> **TASK STATEMENT**:
Would you please output the lines of the data below from the one containing "Facilities, Maintenance, and" to the end, exactly and with nothing added?

> **INPUT DATA**:
----
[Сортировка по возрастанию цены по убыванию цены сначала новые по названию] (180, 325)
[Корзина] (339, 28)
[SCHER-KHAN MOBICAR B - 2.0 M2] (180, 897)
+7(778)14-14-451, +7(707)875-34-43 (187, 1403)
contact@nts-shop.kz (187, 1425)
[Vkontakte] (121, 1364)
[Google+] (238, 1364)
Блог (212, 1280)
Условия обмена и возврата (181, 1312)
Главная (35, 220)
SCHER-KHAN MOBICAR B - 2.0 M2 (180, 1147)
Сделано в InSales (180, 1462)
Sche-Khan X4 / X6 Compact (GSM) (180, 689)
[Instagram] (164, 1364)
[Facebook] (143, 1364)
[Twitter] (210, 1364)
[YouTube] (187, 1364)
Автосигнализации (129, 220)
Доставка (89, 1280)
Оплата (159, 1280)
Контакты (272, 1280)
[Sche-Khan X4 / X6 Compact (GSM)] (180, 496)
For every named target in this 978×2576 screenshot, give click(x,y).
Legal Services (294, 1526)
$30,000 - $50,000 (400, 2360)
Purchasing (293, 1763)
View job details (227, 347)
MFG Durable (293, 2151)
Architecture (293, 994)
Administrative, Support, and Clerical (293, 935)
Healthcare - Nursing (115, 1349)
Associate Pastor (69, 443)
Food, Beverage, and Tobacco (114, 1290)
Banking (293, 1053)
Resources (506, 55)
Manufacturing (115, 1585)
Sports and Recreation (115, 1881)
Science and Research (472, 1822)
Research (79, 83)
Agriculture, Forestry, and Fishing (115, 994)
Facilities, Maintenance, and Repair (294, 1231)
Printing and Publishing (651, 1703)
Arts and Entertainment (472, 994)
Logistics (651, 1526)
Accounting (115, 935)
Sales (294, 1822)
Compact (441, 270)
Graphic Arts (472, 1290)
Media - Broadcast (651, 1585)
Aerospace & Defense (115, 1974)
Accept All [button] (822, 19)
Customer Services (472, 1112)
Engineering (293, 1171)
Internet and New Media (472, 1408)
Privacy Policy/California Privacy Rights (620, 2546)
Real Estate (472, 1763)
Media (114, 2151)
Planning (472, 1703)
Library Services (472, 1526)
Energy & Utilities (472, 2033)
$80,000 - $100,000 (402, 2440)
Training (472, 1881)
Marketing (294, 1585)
----
> **ANSWER TO THE PROBLEM**:
Facilities, Maintenance, and Repair (294, 1231)
Printing and Publishing (651, 1703)
Arts and Entertainment (472, 994)
Logistics (651, 1526)
Accounting (115, 935)
Sales (294, 1822)
Compact (441, 270)
Graphic Arts (472, 1290)
Media - Broadcast (651, 1585)
Aerospace & Defense (115, 1974)
Accept All [button] (822, 19)
Customer Services (472, 1112)
Engineering (293, 1171)
Internet and New Media (472, 1408)
Privacy Policy/California Privacy Rights (620, 2546)
Real Estate (472, 1763)
Media (114, 2151)
Planning (472, 1703)
Library Services (472, 1526)
Energy & Utilities (472, 2033)
$80,000 - $100,000 (402, 2440)
Training (472, 1881)
Marketing (294, 1585)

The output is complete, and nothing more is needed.